DATA EXTRACT:

*-*-*

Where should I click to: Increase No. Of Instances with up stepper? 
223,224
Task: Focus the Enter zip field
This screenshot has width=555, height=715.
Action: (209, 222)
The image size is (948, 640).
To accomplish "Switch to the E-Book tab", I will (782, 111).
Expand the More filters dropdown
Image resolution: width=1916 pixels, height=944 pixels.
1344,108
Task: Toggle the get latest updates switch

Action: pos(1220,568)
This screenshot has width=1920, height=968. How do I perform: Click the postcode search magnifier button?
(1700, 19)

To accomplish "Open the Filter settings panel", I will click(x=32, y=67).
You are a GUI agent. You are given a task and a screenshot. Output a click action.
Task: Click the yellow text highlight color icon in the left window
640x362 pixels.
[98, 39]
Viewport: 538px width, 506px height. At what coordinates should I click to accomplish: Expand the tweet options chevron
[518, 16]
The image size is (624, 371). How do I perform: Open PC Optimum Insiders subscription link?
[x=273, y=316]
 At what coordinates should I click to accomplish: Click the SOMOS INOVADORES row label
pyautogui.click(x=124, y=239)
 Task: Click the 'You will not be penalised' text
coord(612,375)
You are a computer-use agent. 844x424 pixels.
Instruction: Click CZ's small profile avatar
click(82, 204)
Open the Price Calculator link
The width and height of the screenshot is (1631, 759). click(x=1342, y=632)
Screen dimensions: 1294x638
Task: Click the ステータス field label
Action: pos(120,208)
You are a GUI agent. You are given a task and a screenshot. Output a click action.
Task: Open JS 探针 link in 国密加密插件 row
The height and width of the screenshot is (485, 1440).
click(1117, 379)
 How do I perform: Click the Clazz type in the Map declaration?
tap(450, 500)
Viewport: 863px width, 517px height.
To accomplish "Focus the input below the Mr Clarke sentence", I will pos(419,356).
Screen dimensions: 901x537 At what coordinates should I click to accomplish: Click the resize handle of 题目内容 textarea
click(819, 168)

*-*-*

REQUIREMENTS: Write out all of the lines above again, word for word.

THE REPLY:
Where should I click to: Increase No. Of Instances with up stepper? 
223,224
Task: Focus the Enter zip field
This screenshot has width=555, height=715.
Action: (209, 222)
The image size is (948, 640).
To accomplish "Switch to the E-Book tab", I will (782, 111).
Expand the More filters dropdown
Image resolution: width=1916 pixels, height=944 pixels.
1344,108
Task: Toggle the get latest updates switch

Action: pos(1220,568)
This screenshot has width=1920, height=968. How do I perform: Click the postcode search magnifier button?
(1700, 19)

To accomplish "Open the Filter settings panel", I will click(x=32, y=67).
You are a GUI agent. You are given a task and a screenshot. Output a click action.
Task: Click the yellow text highlight color icon in the left window
640x362 pixels.
[98, 39]
Viewport: 538px width, 506px height. At what coordinates should I click to accomplish: Expand the tweet options chevron
[518, 16]
The image size is (624, 371). How do I perform: Open PC Optimum Insiders subscription link?
[x=273, y=316]
 At what coordinates should I click to accomplish: Click the SOMOS INOVADORES row label
pyautogui.click(x=124, y=239)
 Task: Click the 'You will not be penalised' text
coord(612,375)
You are a computer-use agent. 844x424 pixels.
Instruction: Click CZ's small profile avatar
click(82, 204)
Open the Price Calculator link
The width and height of the screenshot is (1631, 759). click(x=1342, y=632)
Screen dimensions: 1294x638
Task: Click the ステータス field label
Action: pos(120,208)
You are a GUI agent. You are given a task and a screenshot. Output a click action.
Task: Open JS 探针 link in 国密加密插件 row
The height and width of the screenshot is (485, 1440).
click(1117, 379)
 How do I perform: Click the Clazz type in the Map declaration?
tap(450, 500)
Viewport: 863px width, 517px height.
To accomplish "Focus the input below the Mr Clarke sentence", I will pos(419,356).
Screen dimensions: 901x537 At what coordinates should I click to accomplish: Click the resize handle of 题目内容 textarea
click(819, 168)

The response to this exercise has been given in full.